Most of us don’t love to argue. While we might get particularly stubborn about a certain topic or dig our heels in now and again, it’s safe to say that the majority of us would rather stay away from conflict, even if it meant having to hold our tongue.

On the flip side, a toxic person won’t back down from an argument for the sake of peace like most of us would. Rather, they’ll find reasons to argue, treating it like a sport to be won instead of something to be resolved.

They Don’t Respect Boundaries

Boundaries are limits that we set within our relationships that are meant to protect our well-being. They allow us to say “no” and have it respected, and to choose how we’re willing to be treated by someone. They’re absolutely necessary for any relationship to function healthily.

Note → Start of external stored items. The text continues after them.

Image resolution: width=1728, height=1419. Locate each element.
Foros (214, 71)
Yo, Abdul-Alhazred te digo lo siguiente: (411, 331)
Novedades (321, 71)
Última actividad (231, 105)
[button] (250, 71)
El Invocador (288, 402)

They’re also something that a toxic person won’t respect because boundaries limit how we let someone else treat us – and toxic people don’t react well to playing by someone else’s rules. A toxic person will do everything they can to sidestep our boundaries, from manipulating us to ignoring them completely to convincing us we don’t need boundaries.

Closing Thoughts

Being toxic doesn’t simply mean being immature or extra irritated that day. A truly toxic person won’t admit that they need to change, will find a way to manipulate us, and won’t respect anyone else’s desires.